Enhanced AML and KYC processes through compliance-driven automation reduce manual overhead and bolster risk management (Source 3). Rather than each institution in a chain conducting duplicative checks, a single digital compliance layer can satisfy multiple jurisdictions' requirements, provided the underlying standards are aligned. EY analysis notes that these improvements in efficiency and security can simultaneously lower cross-border transaction costs, directly benefiting customers (Source 3).
Cross-border interoperability of national digital payment systems eliminates the need for currency conversions and simplifies money flows (Source 5). Most current digital payment systems are real-time payment systems; when integrated with each other, efficiency in cross-border transactions can be greatly enhanced. The result for end-users is reduced transaction fees, faster settlement, and lower currency conversion costs.
A non-trivial portion of current costs, however, is due to inefficiencies and frictions, not just legitimate compliance expenses (Source 6). The decline in correspondent banking networks over the past decade—evident in all regions—combined with rising payment volumes has concentrated market power and likely contributed to rent-seeking (Source 6). Digitisation addresses both the structural and the rent-seeking components of cost. Public sector support for developing domestic payment systems and harmonising rules can further lower compliance costs (Source 2), creating the infrastructure that private-sector innovation can build upon.
Challenges and the Path to Realising Gains
Realising the ADB's projected 50% cost and 80% time improvements requires overcoming significant coordination hurdles. Inconsistent implementation of rules and standards fragments interoperability and limits the benefits of digitalisation (Source 7). Even well-designed domestic fast payment systems fail to deliver cross-border efficiencies when they operate on incompatible technical standards, data formats, or regulatory frameworks.

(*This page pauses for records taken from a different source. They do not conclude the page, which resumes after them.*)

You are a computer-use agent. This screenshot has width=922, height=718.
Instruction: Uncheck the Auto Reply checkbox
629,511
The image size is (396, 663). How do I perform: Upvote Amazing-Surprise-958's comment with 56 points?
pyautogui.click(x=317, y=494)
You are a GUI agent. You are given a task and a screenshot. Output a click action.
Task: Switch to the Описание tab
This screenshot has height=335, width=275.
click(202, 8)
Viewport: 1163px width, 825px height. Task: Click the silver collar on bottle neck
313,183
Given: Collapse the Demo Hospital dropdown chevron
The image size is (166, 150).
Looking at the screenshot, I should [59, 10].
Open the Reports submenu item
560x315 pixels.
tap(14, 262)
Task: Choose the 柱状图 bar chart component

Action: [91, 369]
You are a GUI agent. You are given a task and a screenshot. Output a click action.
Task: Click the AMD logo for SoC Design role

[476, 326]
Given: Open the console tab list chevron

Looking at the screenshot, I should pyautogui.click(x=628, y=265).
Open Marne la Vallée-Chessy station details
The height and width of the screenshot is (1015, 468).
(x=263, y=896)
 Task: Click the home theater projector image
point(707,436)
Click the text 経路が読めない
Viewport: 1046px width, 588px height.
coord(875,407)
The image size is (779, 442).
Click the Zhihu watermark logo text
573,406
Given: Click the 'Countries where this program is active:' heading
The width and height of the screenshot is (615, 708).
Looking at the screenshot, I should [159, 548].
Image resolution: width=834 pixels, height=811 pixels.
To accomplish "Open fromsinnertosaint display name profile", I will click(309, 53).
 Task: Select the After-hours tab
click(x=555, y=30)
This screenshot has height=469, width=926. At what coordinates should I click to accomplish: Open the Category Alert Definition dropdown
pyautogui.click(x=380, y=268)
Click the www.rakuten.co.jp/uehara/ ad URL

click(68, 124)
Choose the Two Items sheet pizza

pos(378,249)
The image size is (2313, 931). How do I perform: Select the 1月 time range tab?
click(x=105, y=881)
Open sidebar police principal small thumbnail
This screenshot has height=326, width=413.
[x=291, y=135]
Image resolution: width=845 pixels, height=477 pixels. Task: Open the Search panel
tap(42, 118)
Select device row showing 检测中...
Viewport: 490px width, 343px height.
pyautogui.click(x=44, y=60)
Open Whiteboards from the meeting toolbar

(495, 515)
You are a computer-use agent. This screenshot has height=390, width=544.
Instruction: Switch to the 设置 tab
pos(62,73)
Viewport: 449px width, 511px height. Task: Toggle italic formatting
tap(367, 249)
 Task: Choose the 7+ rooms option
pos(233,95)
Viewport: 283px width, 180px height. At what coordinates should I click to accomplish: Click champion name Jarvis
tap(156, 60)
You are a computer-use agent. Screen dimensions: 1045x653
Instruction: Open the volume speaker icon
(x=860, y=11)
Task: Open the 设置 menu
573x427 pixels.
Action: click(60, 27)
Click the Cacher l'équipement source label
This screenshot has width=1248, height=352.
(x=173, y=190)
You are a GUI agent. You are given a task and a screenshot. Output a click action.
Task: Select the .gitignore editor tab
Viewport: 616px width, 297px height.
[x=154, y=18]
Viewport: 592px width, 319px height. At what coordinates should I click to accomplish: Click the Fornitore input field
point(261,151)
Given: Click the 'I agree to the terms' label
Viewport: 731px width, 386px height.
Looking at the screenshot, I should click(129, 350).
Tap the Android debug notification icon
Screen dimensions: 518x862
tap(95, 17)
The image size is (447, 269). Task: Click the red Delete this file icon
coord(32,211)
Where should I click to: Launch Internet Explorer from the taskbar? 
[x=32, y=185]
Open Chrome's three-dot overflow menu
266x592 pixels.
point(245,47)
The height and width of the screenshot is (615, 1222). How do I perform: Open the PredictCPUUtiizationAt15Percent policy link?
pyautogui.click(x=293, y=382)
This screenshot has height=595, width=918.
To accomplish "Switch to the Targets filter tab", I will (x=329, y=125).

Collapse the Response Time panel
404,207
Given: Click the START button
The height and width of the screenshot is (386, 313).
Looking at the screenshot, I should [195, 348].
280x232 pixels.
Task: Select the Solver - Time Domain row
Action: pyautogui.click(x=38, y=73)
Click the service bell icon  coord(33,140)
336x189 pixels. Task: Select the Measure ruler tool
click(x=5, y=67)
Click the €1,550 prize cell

The FSB report acknowledges that progress on the G20 roadmap for cross-border payments is not advancing as quickly as needed (Source 6). The roadmap, endorsed by G20 finance ministers in 2020, set ambitious targets for cost, speed, access, and transparency by 2027. With roughly one year remaining to the target deadline, the gap between ambition and implementation remains substantial.
Harmonising AML/CFT and data protection regulations across jurisdictions is necessary to reduce compliance burdens (Source 7). Since authorities responsible for AML/CFT regulations can vary from those responsible for payments systems or consumer protection, it is necessary to coordinate multiple domestic agencies, often with conflicting objectives (Source 7). Globally, the challenge multiplies. Open platform and public-good governance models, as advocated by the ECB, can avoid closed loops and discriminatory pricing (Source 2), ensuring that digitisation benefits accrue broadly rather than being captured by dominant platforms.
Innovation alone is insufficient; cross-border coordination and consistent implementation are equally critical (Source 6). The Asia-Pacific region, with its multiple bilateral and multilateral interoperability initiatives, demonstrates how marrying innovation and cross-border partnership can move the needle (Source 6). As public and private initiatives continue to align standards and build interoperable platforms, the ADB estimate provides a concrete benchmark for the cost and time savings that digitisation could unlock, contingent on coordinated global action.